Grandma Chen Jifang, 68, from Shanghai has become a minor celebrity in China as her newfound love of working out has made national headlines.
Grandma Chen Jifang, 68, from Shanghai has become a minor celebrity in China as her newfound love of working out has made national headlines.PHOTO: AGENCE FRANCE-PRESSE

LANZHOU (China) • Peng Xiaoling, a 62-year-old marathoner in Lanzhou, capital of north-west China's Gansu Province, crossed the finish line with her arms high up, celebrating victory.

She finished her 25th marathon with a time of 4hr 23min.

Although slower than her personal best, she was satisfied with this result as she was the oldest athlete in the amateur group.

Statistics show that China had more than 250 million people aged 60 and older by the end of last year.

As living conditions improved, seniors are now paying more attention to health management.

And taking part in sports has become a popular choice in the pursuit of physical fitness and life enrichment.

"Seniors are much more enthusiastic about sports than the young, due to their flexible time schedules and urgent health demands," said Madam Peng. "It is obvious that the number of elderly marathoners is increasing in recent years and most of them are amateurs running for health and fun."

She ran her first marathon in 1988, making her popular in sporting circles in Lanzhou.
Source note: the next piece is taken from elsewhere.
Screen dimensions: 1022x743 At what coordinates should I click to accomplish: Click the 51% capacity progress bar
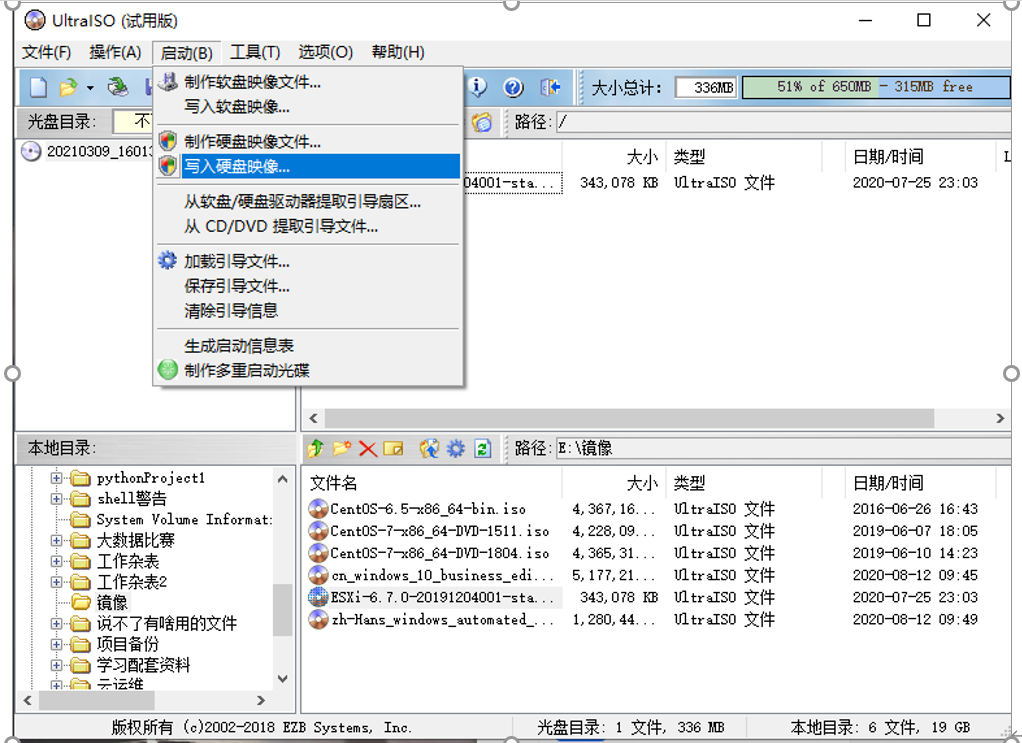(x=875, y=87)
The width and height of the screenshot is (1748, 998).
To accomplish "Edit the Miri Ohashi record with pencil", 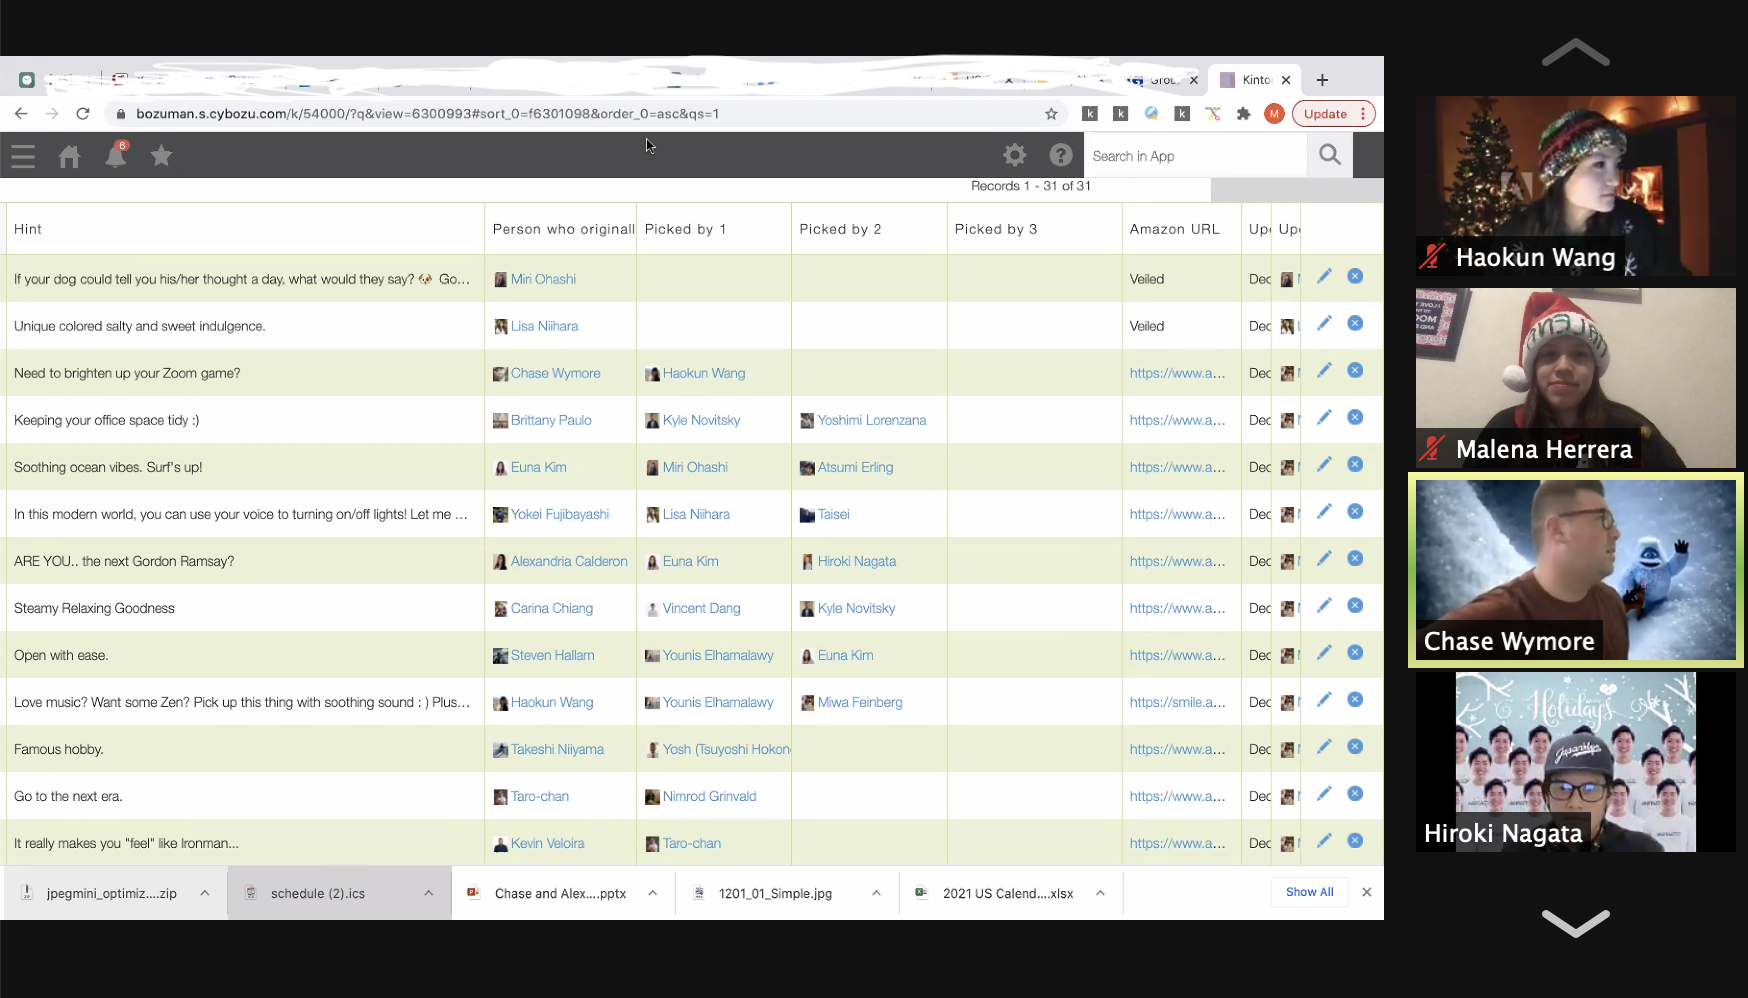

As captain of a local running team, she has seen improvements in the sports industry.

"More indoor gyms and sports centres are open to the public for free. With more professional installations and facilities, we have more choices for sports," she says.

In a yoga club, 65-year-old Cui Yunqi flung herself into a handstand on a yellow hammock under her yoga instructor's guidance.

This new type of yoga, called aerial yoga, in which practitioners hang from a hammock suspended from the ceiling, is popular worldwide.

She was the only participant older than 40 in the class and one of the best learners.

"I enjoy doing yoga. It is challenging and fulfilling," she says. "Thanks to it, I've made new friends and experienced new things. It has made me feel young again."

After class, she posted a picture of her practising yoga on social media and received the thumbs-up from her family in minutes. Instantly, she cheered up like a kid.

Recently, short videos of older people engaging in sports in city parks have sparked discussion in China.

Netizens have applauded some for their graceful movements on the parallel bars and their positive attitude towards life.

"Life is colourful and we can make it count," said marathoner Peng.